Boris Johnson used his keynote speech at this year’s Tory Party conference to urge people to return to their offices this autumn.
Carrie, his wife is determined to show her dedication to hard work.
I hear she’s planning to take no maternity leave after she gives birth to her second child, which is due around Christmas.
Carrie Johnson, Damian Aspinall, and the Cheetahs of an Aspinall Foundation Zoo
Carrie (33), is the head of communications at Aspinall Foundation. This foundation runs Kent’s wildlife parks and allows animals to be released back into nature.
She’s been working with her boss, the casino and safari park heir Damian Aspinall, on negotiations with the Kenyan government about ambitious plans to send a herd of elephants to Africa next year.
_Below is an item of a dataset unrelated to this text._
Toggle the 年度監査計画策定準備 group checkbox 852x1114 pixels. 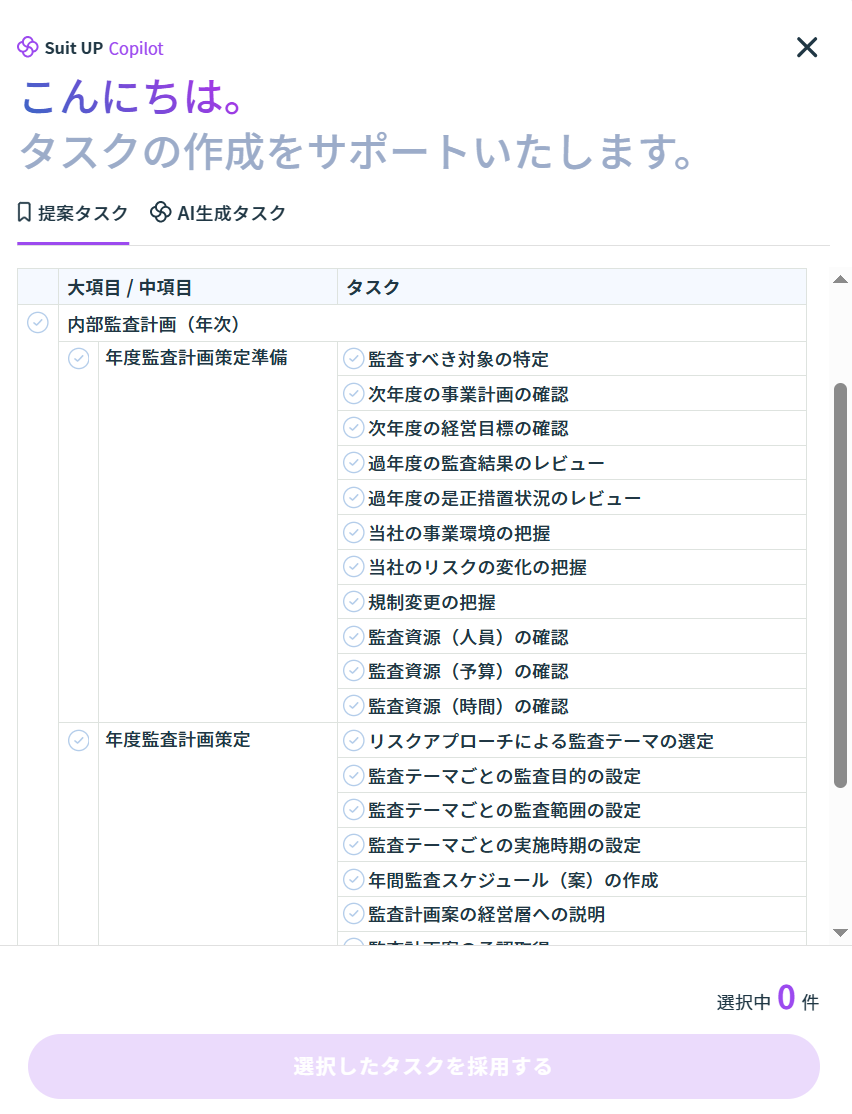[x=78, y=358]
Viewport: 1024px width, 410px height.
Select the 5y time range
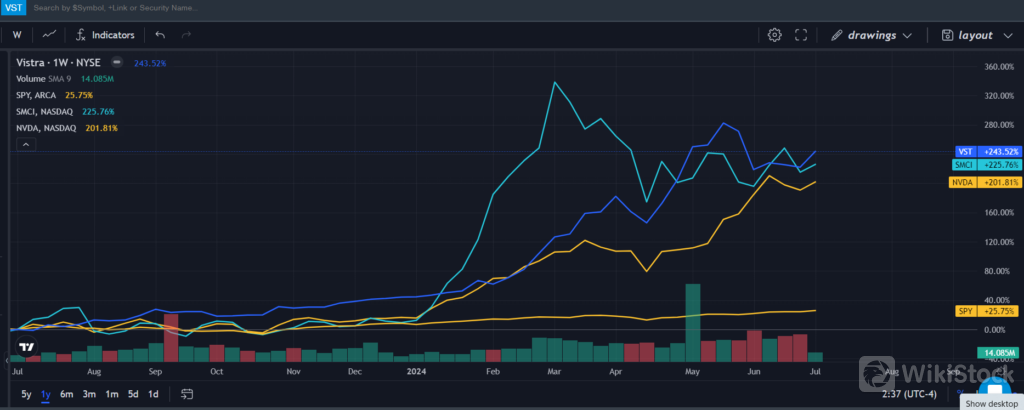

‘She is completely dedicated to releasing these elephants in the wild and wants to be fully involved in the process,’ one of her friends tells me.
‘Carrie is a hard worker and will be able to juggle it with having a newborn — she’s already been working while looking after 18-month-old Wilf and a very spirited Jack Russell, Dilyn.’
It would be a highly unusual move, as women are legally allowed to take up to a year’s maternity leave, with up to 39 weeks paid by their employer.
‘I hear she’s planning to take no maternity leave after she gives birth to her second child, which is due around Christmas,’ Richard Eden says
As such, the Aspinall Foundation has stopped advertising for maternity coverage for this position.
The baby will be Boris’s seventh child by three mothers. Boris has four children now with Marina Wheeler (his second wife), and one daughter from an extra-marital relationship he had with Helen Macintyre, an art specialist.
Carrie is certainly not an easy task with these elephants. The project — a world-first — involves building bespoke crates for the herd, which weighs 25 tonnes.
They will then travel more than 4,500 miles to Kenya via a Boeing 747.